Bursa Efek Indonesia (BEI) telah melakukan pemantauan dan pengawasan terhadap Telkom serta meminta penjelasan dari manajemen perusahaan terkait persoalan tersebut.
Di lansir dari infobanknews Direktur Penilaian Perusahaan BEI I Gede Nyoman Yetna mengatakan, BEI telah menggelar dengar pendapat dengan Telkom pada 8 April 2026. Bursa juga berkoordinasi dengan Otoritas Jasa Keuangan (OJK) dalam memantau perkembangan kasus tersebut.
Menurut penjelasan yang disampaikan Telkom kepada BEI, investigasi oleh otoritas Amerika Serikat, Securities and Exchange Commission (SEC), telah berlangsung sejak Oktober 2023.
Awalnya, investigasi tersebut berkaitan dengan proyek BAKTI Kominfo. Namun, pemeriksaan kemudian berkembang dan mencakup isu akuntansi serta pengungkapan laporan keuangan perusahaan.

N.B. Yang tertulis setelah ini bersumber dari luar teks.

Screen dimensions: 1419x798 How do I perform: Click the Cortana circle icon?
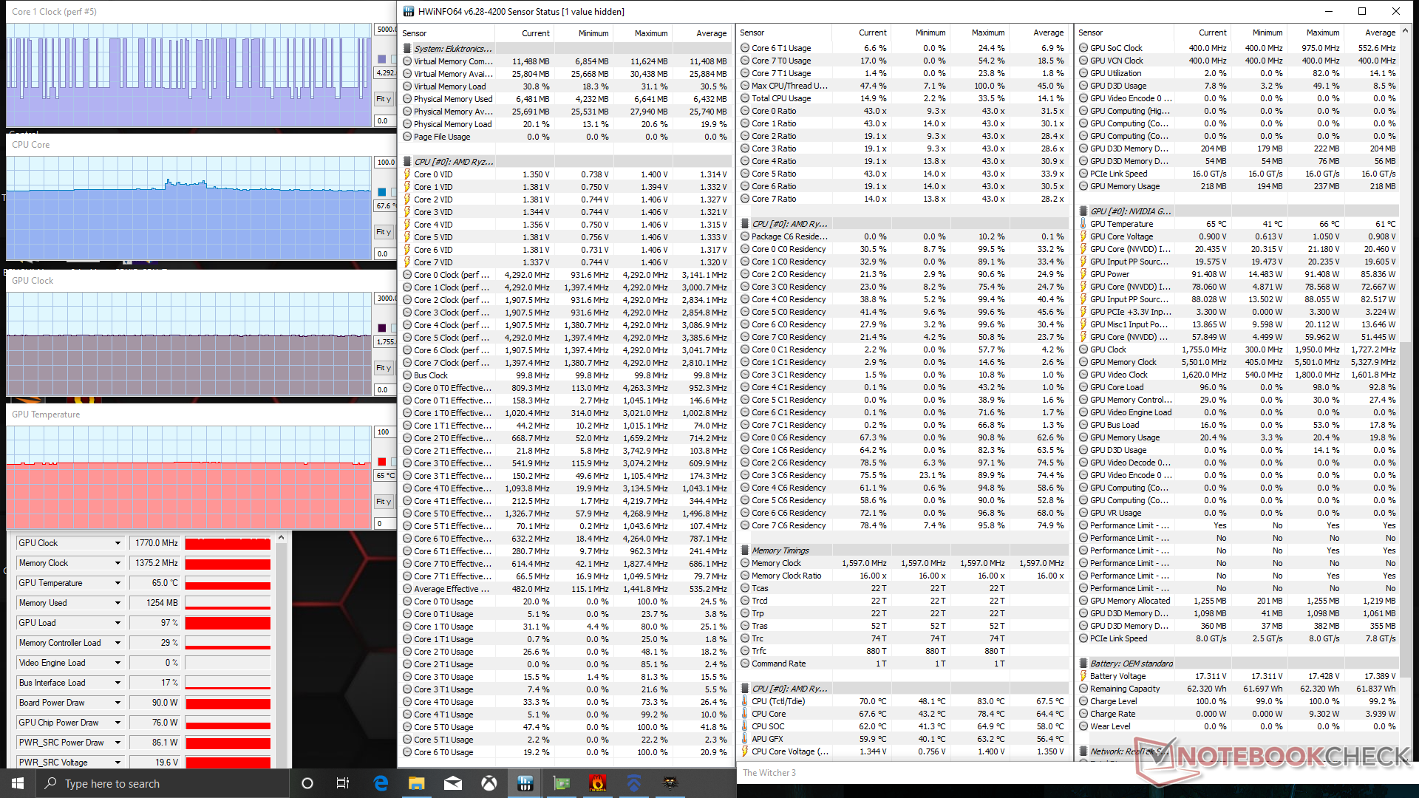pyautogui.click(x=307, y=783)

Sejak Mei 2024, Departemen Kehakiman Amerika Serikat atau Department of Justice (DOJ) juga meminta informasi yang berkaitan dengan Foreign Corrupt Practices Act (FCPA).
Telkom menjadi subjek ketentuan pasar modal Amerika Serikat karena saham perseroan tercatat di New York. Perusahaan juga menyampaikan bahwa kebijakan clawback telah berlaku efektif sejak 30 Mei 2023.

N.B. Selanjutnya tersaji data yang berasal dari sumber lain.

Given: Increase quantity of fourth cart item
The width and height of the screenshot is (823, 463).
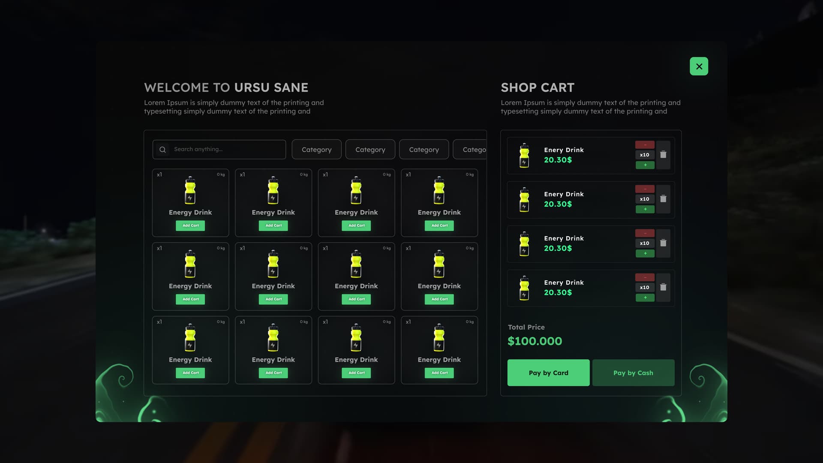Looking at the screenshot, I should [645, 298].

Telkom Lakukan Evaluasi Akuntansi
Di tengah proses tersebut, Telkom telah melakukan evaluasi terhadap aset drop cable dan last mile to the customers.

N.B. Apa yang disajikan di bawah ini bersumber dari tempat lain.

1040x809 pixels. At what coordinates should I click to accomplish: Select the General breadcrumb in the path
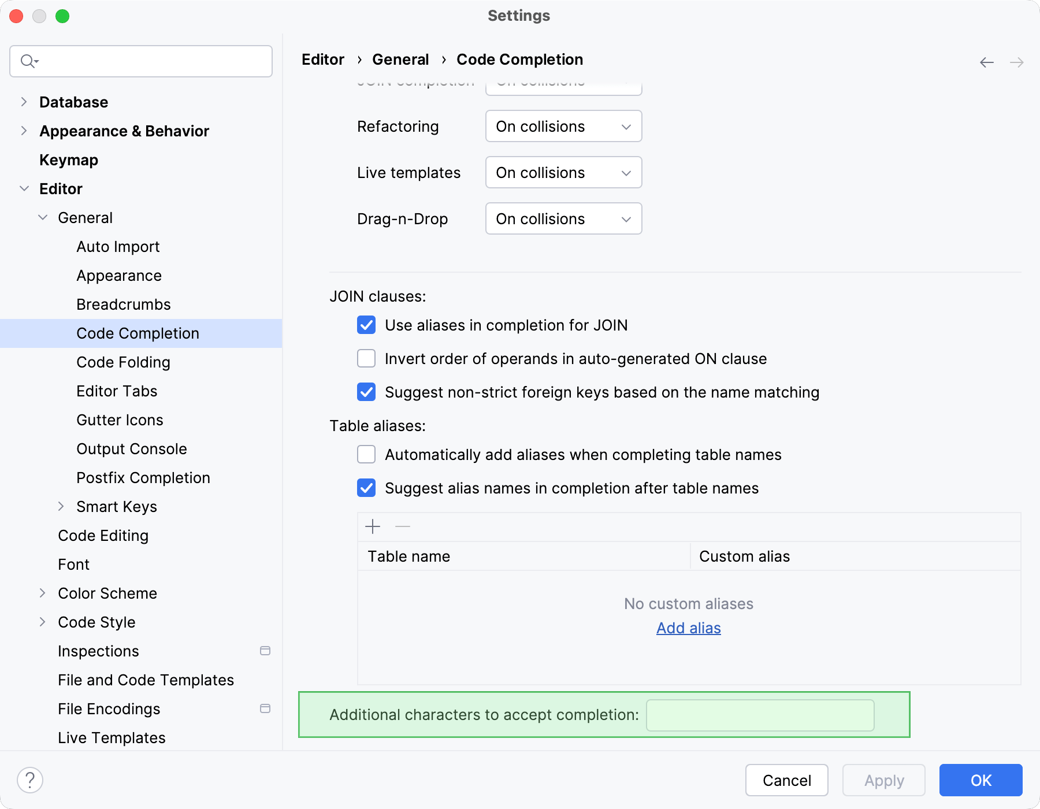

Hasil evaluasi tersebut kemudian menghasilkan perubahan kebijakan akuntansi yang akan diterapkan secara retrospektif dalam laporan keuangan tahun buku 2025.
Telkom juga telah mengajukan Notification of Late Filing kepada SEC pada 30 April 2026 karena membutuhkan tambahan waktu untuk menyampaikan Form 20-F tahun buku 2025.
BEI kemudian meminta penjelasan lanjutan berdasarkan tanggapan terakhir yang disampaikan Telkom. Hingga laporan tersebut diterbitkan, bursa masih menunggu respons dari manajemen perseroan.

Belum Ada Kesimpulan Fraud
Meski dugaan tersebut telah menjadi perhatian BEI dan otoritas Amerika Serikat, penting untuk menegaskan bahwa proses pengawasan dan investigasi belum sama dengan putusan bahwa Telkom telah terbukti melakukan fraud.
BEI menyatakan akan terus memantau perkembangan kasus tersebut dan mengambil tindakan pengawasan yang diperlukan.
Bursa juga mengingatkan investor dan masyarakat untuk memperhatikan setiap keterbukaan informasi yang disampaikan Telkom terkait perkembangan persoalan tersebut.
Dengan demikian, isu yang berkembang saat ini masih berada dalam ranah dugaan dan proses pemeriksaan, sementara kesimpulan final mengenai ada atau tidaknya pelanggaran maupun fraud masih menunggu hasil proses yang dilakukan otoritas terkait.